The first paragraph of the subsection creates a substantive criminal offense, complete and definite in its description. The third paragraph creates an exception to the offense by excluding from its prohibition the possession of a firearm within one's own home or on his lawful place of business.
Defendant's principal contention is that he was within the statutory exception because he was in the hallway of the duplex house where he resided when he was found in possession of the handgun. We must, therefore, determine whether the exception applies to the common areas of a residential building containing more than one apartment. We hold that it does not. By using the words "within his own home" in the exception, as opposed to some broader terminology, the Legislature clearly expressed its intent to limit the applicability of the exception to the confines and privacy of the convicted felon's own premises, over which he has dominion and control to the exclusion of the public. The manifest purpose of the statute would be defeated if the exception was extended to include common areas of apartment houses to which other tenants and their invitees have access. Therefore, we hold that the exception to G.S. 14-415.1(a), applying to a person in his own home, does not encompass common areas of an apartment house, such as stairways, hallways and porches. White v. United States, 283 A.2d 21 (D.C.1971); Hines v. United States, 326 A.2d 247 (D.C. 1974); People v. Wilson, 332 N.E.2d 6, 29 Ill.App.3d 1033 (1975); Annot., 57 A.L.R.3d 938, 957 (1974 & Supp.1985).
When a statute creates a substantive criminal offense, complete and definite in its description, and by another provision in the same statute, or by another statute, a certain case or class of cases is excepted, a defendant who is charged with the substantive offense and seeks to avail himself of the exception has the burden of bringing himself within the exception. State v. Dobbins, 277 N.C. 484, 178 S.E.2d 449 (1971); State v. Connor, 142 N.C. 700, 55 S.E. 787 (1906). All of the evidence in this case, including defendant's own testimony, shows that defendant was in the common hallway of the duplex, outside his apartment, at the time he was observed to be in possession of the handgun. Therefore, defendant has failed to bring himself within the protection provided by the exception to G.S. 14-415.1(a) and his motion to dismiss was properly denied.

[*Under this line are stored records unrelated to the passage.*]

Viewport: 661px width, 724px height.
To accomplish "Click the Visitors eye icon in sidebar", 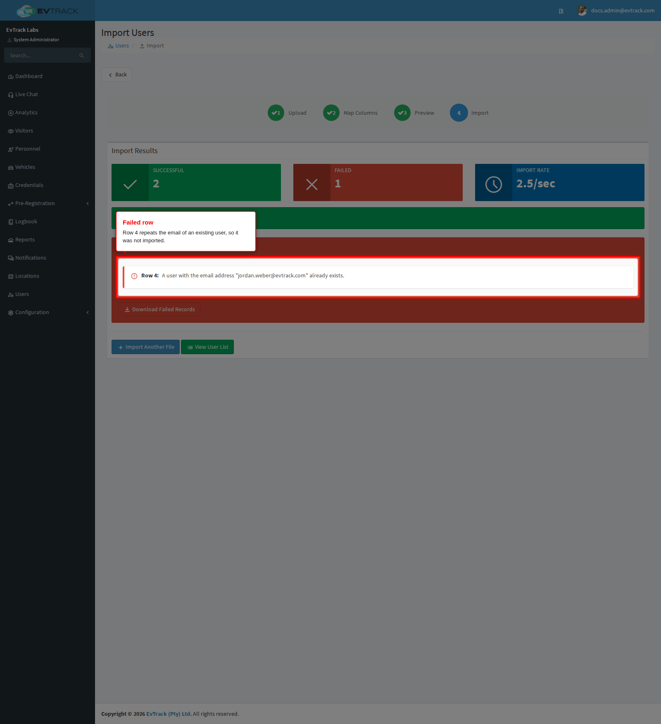I will point(11,131).
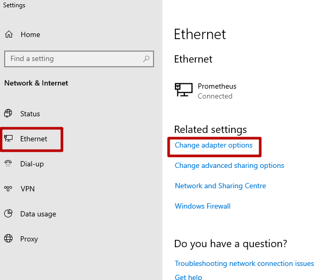This screenshot has height=280, width=331.
Task: Open the Windows Firewall link
Action: pos(202,206)
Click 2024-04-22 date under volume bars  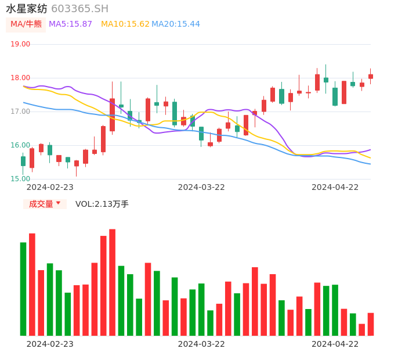tap(335, 344)
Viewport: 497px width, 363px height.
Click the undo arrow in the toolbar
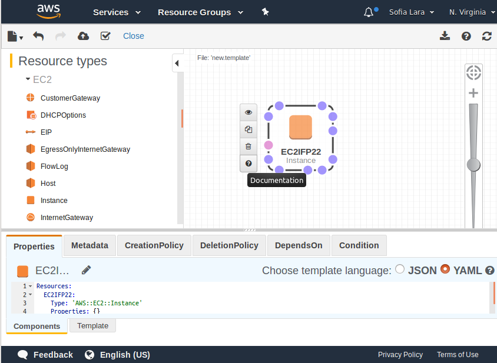pyautogui.click(x=38, y=36)
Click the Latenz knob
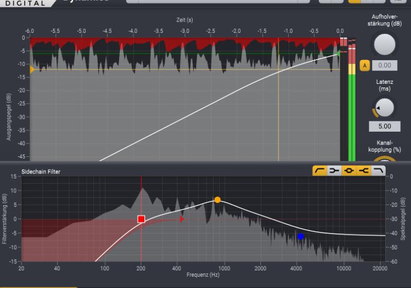Viewport: 411px width, 288px height. (384, 107)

Defendant also attempts to argue that the trial court erred by failing to instruct the jury that in order to convict him, the State was required to prove beyond a reasonable doubt that he was not within his own home when he possessed the handgun. *174 We note initially that defendant did not request the instruction or object to the instruction given by the court. He has, therefore, failed to preserve the issue for review. Rule 10(b)(2), N.C. Rules of Appellate Procedure. He nevertheless contends that he has a right to appellate review of the instruction because the trial court committed "plain error." State v. Odom, 307 N.C. 655, 300 S.E.2d 375 (1983).
We find no error in the court's instructions. Absent any evidence that defendant was within the exception of the statute, the State was required to prove only that the defendant possessed a handgun within five years of his conviction of a felony specified in G.S. 14-415.1(b). Defendant's location at the time of the offense would be a substantive issue, requiring negative proof by the State and an instruction by the court, only upon some positive evidence by defendant that defendant's location was within the exception to the statute. See State v. Dobbins, supra.
ARNOLD and WELLS, JJ., concur.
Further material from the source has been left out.